Which lines below fall between the one containing "Task: Click the New" and the one containing "Task: Click the gray"? Repeat them exactly, counting both of those lines, and add nothing else.

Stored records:
****
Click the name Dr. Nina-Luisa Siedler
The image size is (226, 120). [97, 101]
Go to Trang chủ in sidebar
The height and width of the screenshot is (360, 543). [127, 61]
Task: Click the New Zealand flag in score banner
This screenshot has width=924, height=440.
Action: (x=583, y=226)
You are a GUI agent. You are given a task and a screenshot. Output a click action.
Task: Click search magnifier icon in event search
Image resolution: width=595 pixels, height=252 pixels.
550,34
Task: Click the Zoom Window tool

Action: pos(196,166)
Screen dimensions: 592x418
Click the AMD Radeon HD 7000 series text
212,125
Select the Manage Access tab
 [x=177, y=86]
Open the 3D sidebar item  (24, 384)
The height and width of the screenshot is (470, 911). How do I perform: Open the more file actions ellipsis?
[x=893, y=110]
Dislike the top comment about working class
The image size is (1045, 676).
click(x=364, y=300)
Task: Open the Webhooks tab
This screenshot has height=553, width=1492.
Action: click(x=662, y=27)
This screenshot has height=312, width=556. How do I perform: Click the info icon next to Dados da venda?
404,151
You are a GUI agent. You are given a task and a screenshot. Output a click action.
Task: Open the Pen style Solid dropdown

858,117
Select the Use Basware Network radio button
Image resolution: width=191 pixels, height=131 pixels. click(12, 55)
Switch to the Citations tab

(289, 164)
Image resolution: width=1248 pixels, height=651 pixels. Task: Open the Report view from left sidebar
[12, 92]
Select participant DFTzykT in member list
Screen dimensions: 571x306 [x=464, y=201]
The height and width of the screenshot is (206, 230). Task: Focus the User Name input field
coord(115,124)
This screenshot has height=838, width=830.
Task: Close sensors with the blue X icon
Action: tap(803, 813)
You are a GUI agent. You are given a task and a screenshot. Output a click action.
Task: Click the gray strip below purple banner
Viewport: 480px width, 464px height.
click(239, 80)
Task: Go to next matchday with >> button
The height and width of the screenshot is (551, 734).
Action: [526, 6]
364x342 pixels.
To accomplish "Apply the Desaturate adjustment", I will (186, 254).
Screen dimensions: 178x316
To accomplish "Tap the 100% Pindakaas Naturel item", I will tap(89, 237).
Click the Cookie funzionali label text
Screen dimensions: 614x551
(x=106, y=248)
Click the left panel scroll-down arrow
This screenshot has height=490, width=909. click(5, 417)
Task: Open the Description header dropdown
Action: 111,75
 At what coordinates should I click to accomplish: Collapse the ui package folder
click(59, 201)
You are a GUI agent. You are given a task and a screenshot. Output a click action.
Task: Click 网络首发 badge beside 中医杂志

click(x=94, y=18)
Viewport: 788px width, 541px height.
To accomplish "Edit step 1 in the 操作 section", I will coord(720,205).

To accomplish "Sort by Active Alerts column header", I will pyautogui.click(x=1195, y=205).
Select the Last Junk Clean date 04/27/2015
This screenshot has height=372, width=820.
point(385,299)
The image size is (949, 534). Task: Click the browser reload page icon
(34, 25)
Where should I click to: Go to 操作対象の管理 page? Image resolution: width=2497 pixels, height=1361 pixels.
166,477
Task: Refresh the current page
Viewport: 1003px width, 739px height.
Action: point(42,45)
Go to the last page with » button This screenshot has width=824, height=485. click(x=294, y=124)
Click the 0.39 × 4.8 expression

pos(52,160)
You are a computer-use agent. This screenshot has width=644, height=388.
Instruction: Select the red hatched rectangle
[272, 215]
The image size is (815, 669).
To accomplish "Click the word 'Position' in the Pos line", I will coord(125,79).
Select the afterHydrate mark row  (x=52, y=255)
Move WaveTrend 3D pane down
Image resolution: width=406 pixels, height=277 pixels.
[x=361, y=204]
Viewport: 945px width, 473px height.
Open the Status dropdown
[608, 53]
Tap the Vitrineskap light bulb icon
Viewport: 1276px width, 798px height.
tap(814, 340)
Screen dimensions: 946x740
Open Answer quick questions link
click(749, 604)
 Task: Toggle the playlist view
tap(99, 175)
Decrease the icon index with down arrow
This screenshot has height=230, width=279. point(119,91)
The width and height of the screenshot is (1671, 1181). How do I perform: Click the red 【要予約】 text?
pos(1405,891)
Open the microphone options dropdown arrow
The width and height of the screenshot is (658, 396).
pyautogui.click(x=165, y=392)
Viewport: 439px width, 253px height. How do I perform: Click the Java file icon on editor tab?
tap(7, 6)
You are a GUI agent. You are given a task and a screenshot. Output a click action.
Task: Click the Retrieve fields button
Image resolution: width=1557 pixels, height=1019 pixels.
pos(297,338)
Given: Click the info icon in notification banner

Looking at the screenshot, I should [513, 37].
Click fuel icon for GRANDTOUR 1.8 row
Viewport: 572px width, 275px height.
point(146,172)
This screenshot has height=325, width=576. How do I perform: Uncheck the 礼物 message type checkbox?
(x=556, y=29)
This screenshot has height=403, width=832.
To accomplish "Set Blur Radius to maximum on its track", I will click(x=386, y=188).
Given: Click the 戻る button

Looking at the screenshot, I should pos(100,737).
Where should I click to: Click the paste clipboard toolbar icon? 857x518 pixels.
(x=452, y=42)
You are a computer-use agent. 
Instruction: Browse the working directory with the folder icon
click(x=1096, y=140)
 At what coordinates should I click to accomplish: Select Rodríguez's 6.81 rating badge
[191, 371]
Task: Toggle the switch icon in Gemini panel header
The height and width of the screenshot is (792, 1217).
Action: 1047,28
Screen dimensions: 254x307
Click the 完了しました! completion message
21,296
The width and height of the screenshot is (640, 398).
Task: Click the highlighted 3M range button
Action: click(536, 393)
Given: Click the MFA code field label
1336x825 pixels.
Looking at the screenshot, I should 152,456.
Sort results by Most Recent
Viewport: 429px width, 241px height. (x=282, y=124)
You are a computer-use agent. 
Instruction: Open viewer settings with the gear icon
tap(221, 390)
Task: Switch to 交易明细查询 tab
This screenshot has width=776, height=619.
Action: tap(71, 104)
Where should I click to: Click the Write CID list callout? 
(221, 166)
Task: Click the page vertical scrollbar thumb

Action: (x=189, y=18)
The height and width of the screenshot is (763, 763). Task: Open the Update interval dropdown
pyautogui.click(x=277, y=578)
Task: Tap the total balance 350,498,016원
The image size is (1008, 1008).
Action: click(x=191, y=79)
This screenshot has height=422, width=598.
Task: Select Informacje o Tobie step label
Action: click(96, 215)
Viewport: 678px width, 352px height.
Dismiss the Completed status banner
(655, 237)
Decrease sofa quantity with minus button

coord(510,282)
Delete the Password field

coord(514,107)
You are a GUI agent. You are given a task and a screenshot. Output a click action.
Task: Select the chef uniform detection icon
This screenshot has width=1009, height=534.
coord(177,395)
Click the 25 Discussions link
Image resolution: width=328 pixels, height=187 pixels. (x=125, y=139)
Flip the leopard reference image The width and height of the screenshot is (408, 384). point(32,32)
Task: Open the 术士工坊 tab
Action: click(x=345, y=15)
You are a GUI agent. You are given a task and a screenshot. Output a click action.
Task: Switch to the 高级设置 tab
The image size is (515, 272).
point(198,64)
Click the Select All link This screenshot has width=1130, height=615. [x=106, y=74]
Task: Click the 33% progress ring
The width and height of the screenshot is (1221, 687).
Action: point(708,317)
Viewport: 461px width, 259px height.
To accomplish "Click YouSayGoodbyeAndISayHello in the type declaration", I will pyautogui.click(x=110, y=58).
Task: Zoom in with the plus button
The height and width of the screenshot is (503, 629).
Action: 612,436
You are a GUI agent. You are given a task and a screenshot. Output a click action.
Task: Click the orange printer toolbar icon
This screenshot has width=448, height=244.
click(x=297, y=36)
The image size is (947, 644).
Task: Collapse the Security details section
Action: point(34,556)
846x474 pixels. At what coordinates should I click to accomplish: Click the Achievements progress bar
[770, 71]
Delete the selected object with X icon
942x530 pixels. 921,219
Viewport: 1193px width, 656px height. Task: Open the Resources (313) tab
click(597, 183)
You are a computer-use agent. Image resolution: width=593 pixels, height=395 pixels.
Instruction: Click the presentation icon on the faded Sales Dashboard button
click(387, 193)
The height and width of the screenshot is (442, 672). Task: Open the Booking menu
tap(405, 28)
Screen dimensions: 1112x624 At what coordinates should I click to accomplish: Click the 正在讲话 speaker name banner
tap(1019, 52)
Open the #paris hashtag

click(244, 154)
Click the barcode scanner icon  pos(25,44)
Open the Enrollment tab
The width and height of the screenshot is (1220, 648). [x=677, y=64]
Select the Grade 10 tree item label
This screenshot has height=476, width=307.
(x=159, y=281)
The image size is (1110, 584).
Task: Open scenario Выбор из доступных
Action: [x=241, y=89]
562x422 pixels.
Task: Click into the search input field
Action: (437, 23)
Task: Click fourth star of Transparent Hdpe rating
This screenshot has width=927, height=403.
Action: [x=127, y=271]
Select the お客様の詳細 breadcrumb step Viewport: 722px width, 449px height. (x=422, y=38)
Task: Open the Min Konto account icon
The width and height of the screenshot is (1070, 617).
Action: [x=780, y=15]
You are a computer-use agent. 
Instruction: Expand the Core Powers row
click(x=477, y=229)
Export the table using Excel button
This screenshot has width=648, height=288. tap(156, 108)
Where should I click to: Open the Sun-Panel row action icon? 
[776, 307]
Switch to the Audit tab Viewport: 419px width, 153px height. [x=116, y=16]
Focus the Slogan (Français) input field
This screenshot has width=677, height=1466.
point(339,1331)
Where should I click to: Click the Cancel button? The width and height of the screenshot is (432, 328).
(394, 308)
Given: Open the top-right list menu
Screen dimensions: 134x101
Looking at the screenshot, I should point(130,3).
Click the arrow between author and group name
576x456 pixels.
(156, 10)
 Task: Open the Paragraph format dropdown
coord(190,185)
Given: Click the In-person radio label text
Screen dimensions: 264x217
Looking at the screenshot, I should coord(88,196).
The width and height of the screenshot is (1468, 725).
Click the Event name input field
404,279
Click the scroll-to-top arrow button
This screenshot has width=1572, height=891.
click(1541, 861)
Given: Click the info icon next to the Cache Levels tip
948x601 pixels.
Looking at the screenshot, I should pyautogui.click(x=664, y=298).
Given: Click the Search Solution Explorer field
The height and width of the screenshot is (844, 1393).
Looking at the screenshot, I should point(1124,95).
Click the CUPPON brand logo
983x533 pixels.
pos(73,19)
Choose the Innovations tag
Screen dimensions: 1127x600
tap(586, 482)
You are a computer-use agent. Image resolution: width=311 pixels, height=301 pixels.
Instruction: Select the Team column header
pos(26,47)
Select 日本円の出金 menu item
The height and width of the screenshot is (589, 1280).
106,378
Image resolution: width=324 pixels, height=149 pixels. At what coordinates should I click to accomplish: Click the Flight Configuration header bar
****
— YOUR SOLUTION —
Task: Click the New Zealand flag in score banner
This screenshot has width=924, height=440.
Action: (x=583, y=226)
You are a GUI agent. You are given a task and a screenshot. Output a click action.
Task: Click search magnifier icon in event search
Image resolution: width=595 pixels, height=252 pixels.
550,34
Task: Click the Zoom Window tool

Action: pos(196,166)
Screen dimensions: 592x418
Click the AMD Radeon HD 7000 series text
212,125
Select the Manage Access tab
 [x=177, y=86]
Open the 3D sidebar item  (24, 384)
The height and width of the screenshot is (470, 911). How do I perform: Open the more file actions ellipsis?
[x=893, y=110]
Dislike the top comment about working class
The image size is (1045, 676).
click(x=364, y=300)
Task: Open the Webhooks tab
This screenshot has height=553, width=1492.
Action: click(x=662, y=27)
This screenshot has height=312, width=556. How do I perform: Click the info icon next to Dados da venda?
404,151
You are a GUI agent. You are given a task and a screenshot. Output a click action.
Task: Open the Pen style Solid dropdown

858,117
Select the Use Basware Network radio button
Image resolution: width=191 pixels, height=131 pixels. click(12, 55)
Switch to the Citations tab

(289, 164)
Image resolution: width=1248 pixels, height=651 pixels. Task: Open the Report view from left sidebar
[12, 92]
Select participant DFTzykT in member list
Screen dimensions: 571x306 [x=464, y=201]
The height and width of the screenshot is (206, 230). Task: Focus the User Name input field
coord(115,124)
This screenshot has height=838, width=830.
Task: Close sensors with the blue X icon
Action: tap(803, 813)
You are a GUI agent. You are given a task and a screenshot. Output a click action.
Task: Click the gray strip below purple banner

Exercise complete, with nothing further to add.